··· RECORDS TO USE

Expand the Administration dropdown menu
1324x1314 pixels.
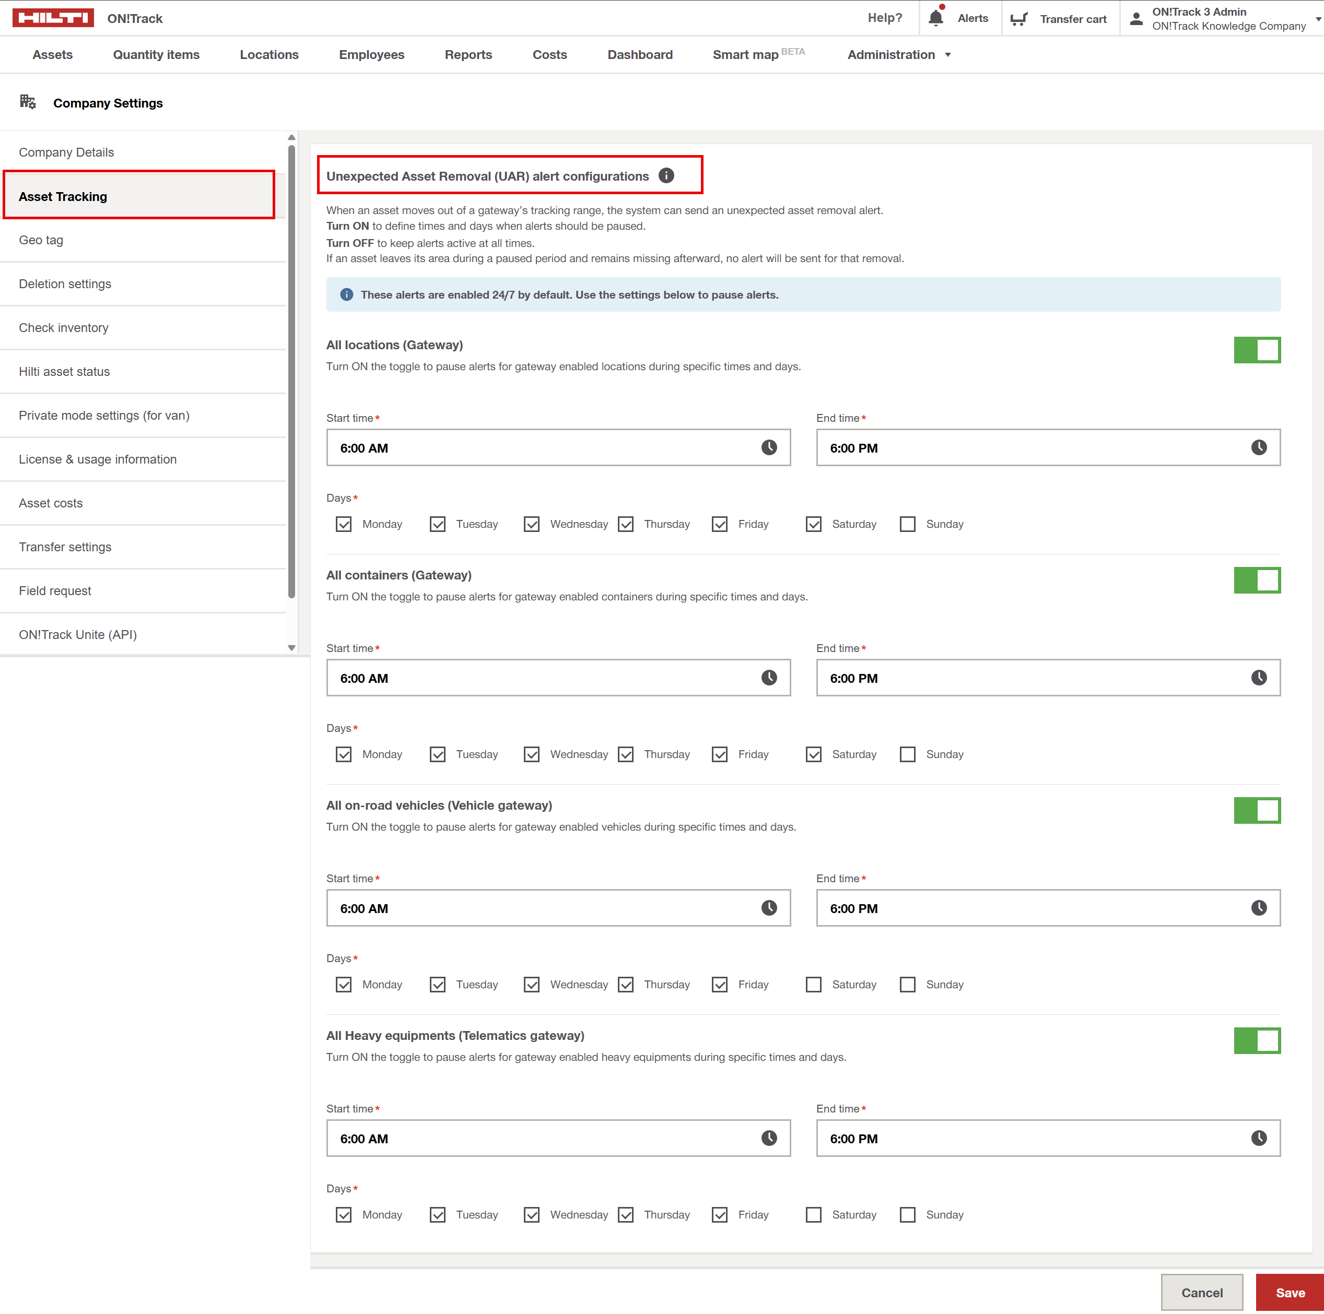[x=898, y=55]
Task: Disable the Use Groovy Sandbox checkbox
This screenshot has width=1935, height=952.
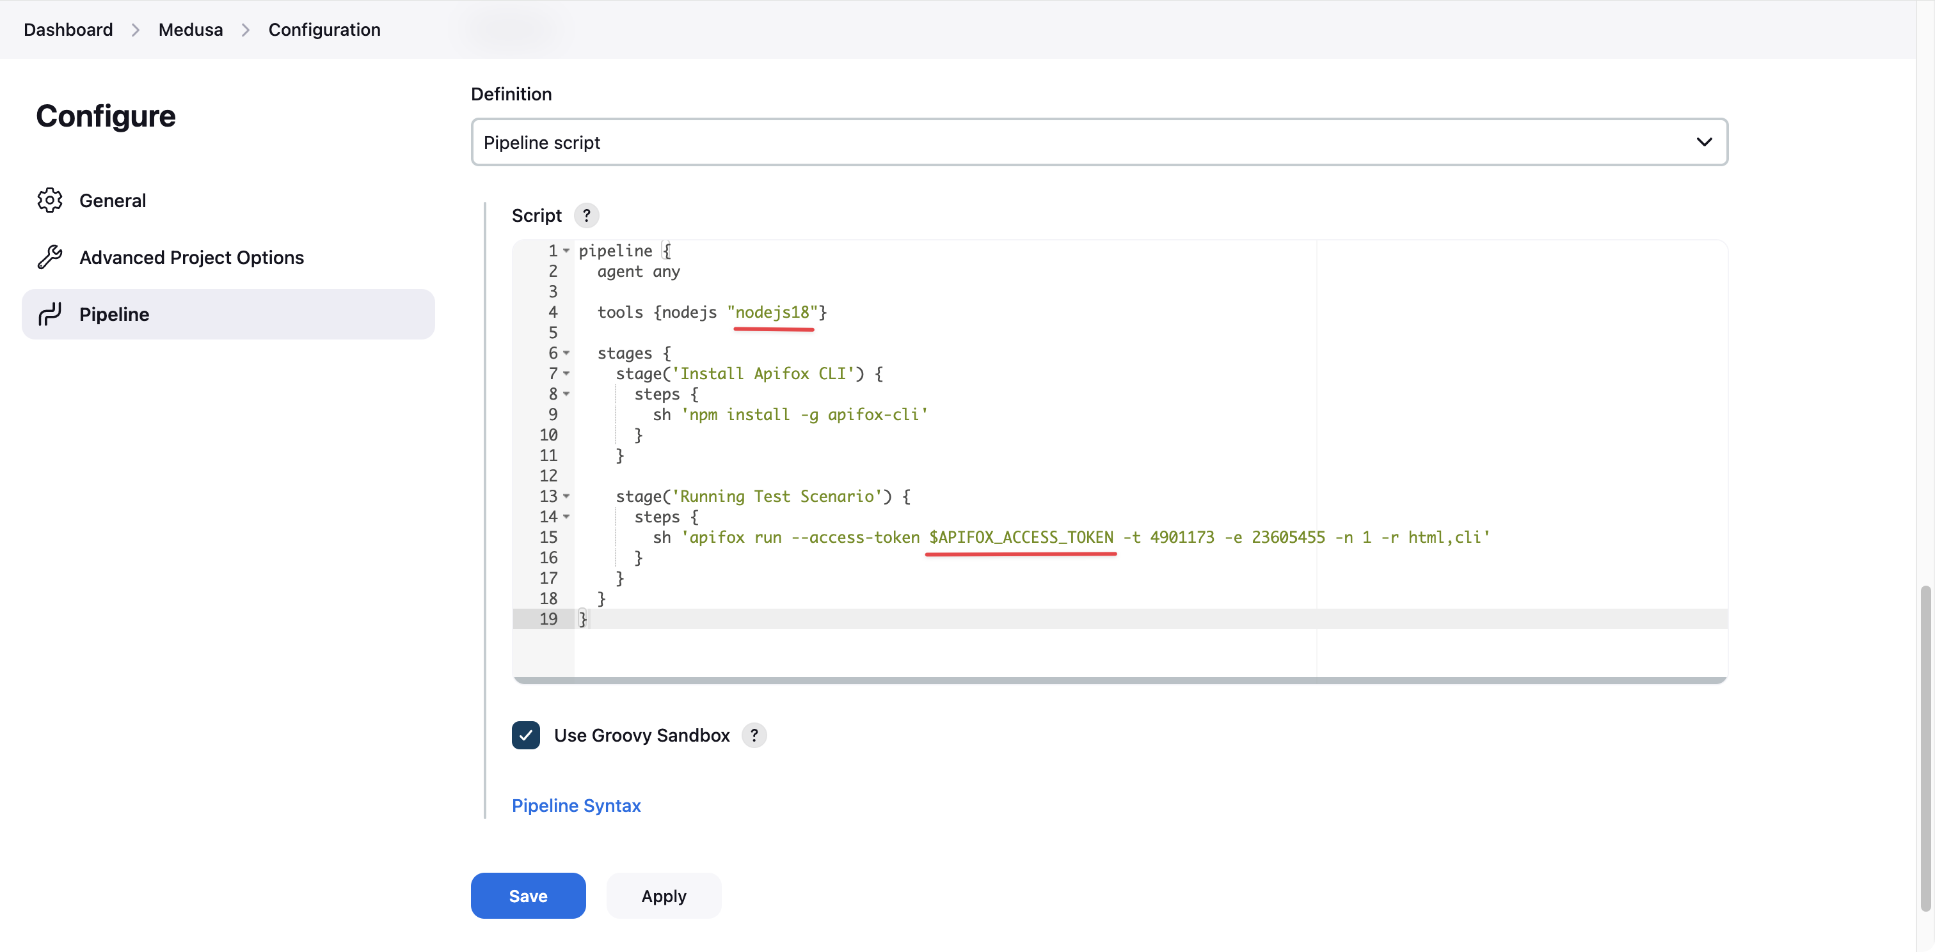Action: [526, 735]
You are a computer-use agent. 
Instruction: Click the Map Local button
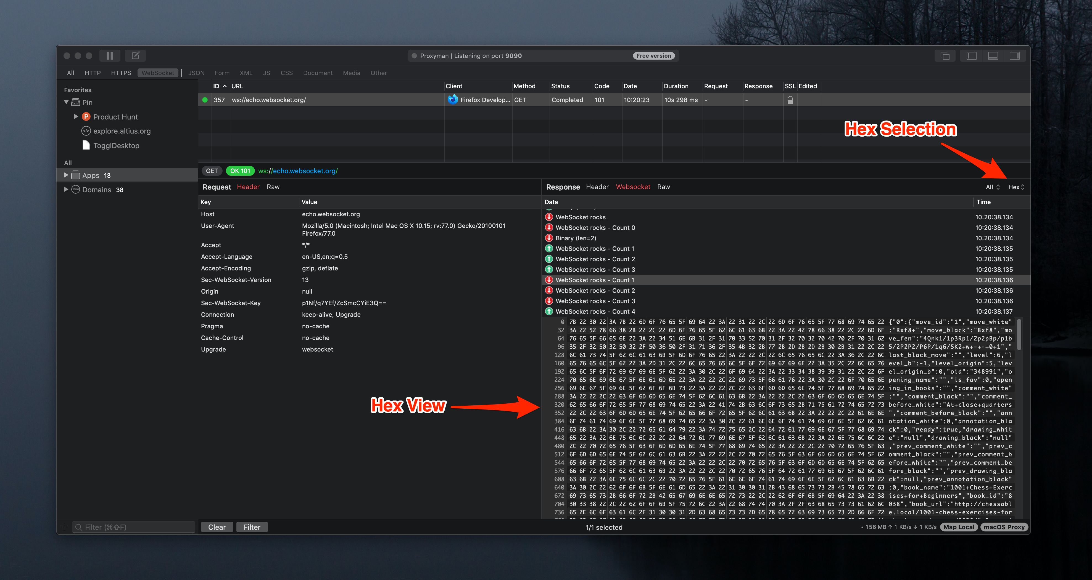click(959, 527)
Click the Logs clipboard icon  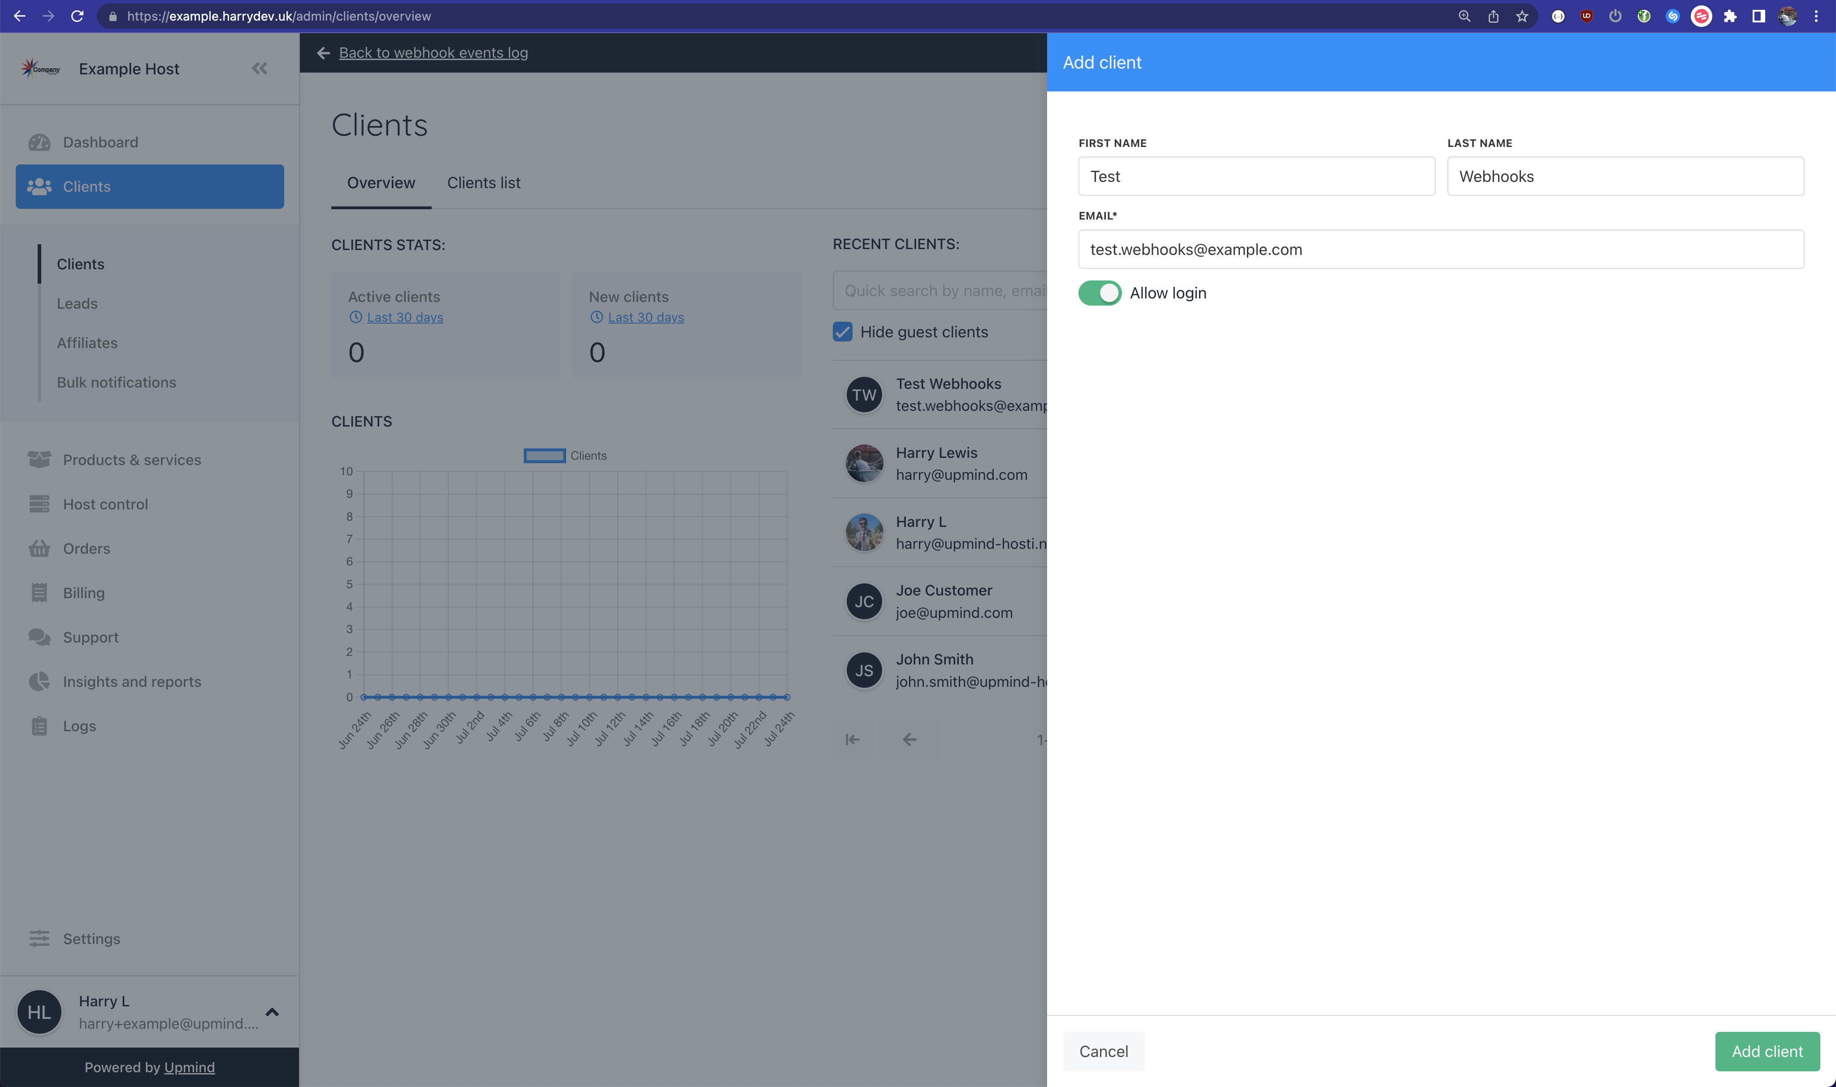click(x=40, y=726)
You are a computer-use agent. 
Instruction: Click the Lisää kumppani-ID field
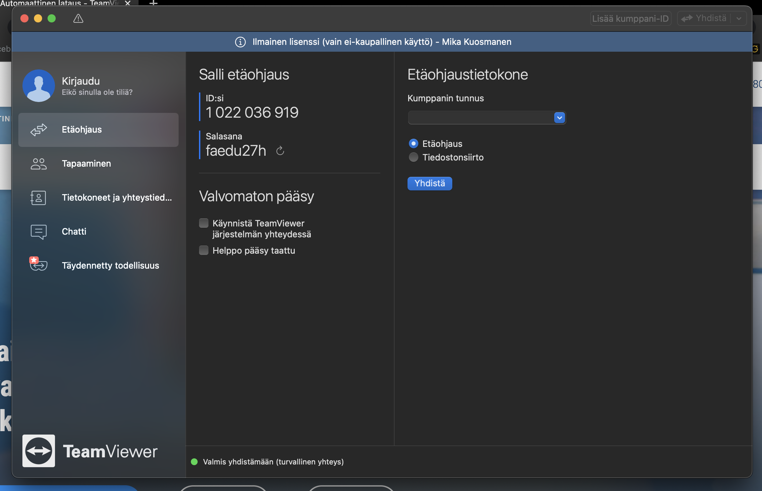click(x=630, y=18)
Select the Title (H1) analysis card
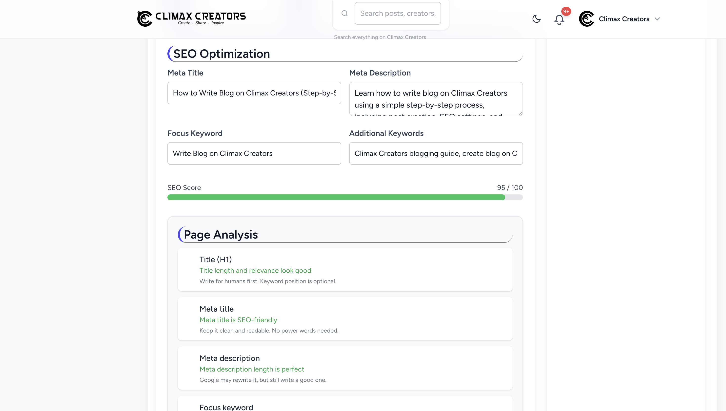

······

• **AIM OF THE TASK**: Copy exactly the lines from the one containing "Instruction: Click the Lisää" to the end of the records, both included, and leave the pictures out.

• **PROBLEM SOLUTION**:
Instruction: Click the Lisää kumppani-ID field
click(x=630, y=18)
Select the Title (H1) analysis card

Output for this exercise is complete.